The numbers of victims of human trafficking in Ireland has almost doubled in four years, with 94 believed to have been children, according to a report by the Council of Europe.
While Ireland continues to be a country of destination for trafficked persons there are a growing number of victims being trafficked from Ireland.
The report found that 95 people were trafficked in 2016 compared to 48 in 2012, according to figures provided by the gardaí.
The majority of trafficked persons between 2012-2016 were women, with most subject to sexual exploitation, although some were victims of both labour and sexual exploitation.
The authors of the report, however, say that the true scale of trafficking could be much higher.
The findings are presented by the Council of Europe's Group of Experts on Action against Trafficking in Human Beings (GRETA).
The report says the number of males being trafficked for labour exploitation is also on the rise.
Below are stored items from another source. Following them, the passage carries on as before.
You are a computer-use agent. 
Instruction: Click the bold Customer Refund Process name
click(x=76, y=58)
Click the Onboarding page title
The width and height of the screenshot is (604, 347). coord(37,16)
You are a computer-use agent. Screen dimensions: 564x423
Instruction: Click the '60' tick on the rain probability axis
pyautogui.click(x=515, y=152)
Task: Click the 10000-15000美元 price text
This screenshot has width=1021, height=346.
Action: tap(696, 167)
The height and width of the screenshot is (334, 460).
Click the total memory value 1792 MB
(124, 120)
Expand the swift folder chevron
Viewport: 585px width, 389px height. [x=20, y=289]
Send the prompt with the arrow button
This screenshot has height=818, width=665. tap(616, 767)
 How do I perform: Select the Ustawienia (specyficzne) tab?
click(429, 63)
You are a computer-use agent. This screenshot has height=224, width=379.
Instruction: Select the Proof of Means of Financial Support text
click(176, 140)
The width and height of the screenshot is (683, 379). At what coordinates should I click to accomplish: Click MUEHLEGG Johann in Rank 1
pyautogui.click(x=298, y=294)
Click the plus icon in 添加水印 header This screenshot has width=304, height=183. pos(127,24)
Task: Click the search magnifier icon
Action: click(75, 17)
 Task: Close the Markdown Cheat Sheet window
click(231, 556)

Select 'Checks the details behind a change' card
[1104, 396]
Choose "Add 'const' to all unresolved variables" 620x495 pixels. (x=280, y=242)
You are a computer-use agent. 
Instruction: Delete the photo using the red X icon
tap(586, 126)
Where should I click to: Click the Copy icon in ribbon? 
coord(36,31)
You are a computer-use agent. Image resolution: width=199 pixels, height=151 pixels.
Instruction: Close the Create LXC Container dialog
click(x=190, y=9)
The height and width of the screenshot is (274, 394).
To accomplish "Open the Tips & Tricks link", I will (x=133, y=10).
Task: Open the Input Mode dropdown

It concludes that the demand for workers, a shortage of legal channels for migration and what the report describes as "legal inconsistencies" have given rise to the emergence of a large undocumented population in Ireland.
The report highlights a new trend of pop-up car washes run by organised gangs, in particular from Romania. These operations recruit "vulnerable, unemployed men" with the promise of a well-paid job in Ireland.
There are also concerns about vulnerable women from other EU member states who are subject to sham marriages with third-country nationals living in Ireland.
The 47-member Council of Europe (which is a separate body from the EU) adopted a legally-binding convention against human trafficking which Ireland signed in 2007 and implemented in 2010.
The expert panel has urged the Irish government to ensure that victims of trafficking are identified "proactively and without delay".
The Government has also been urged to review the policy of accommodating presumed victims of trafficking in centres provided for asylum seekers.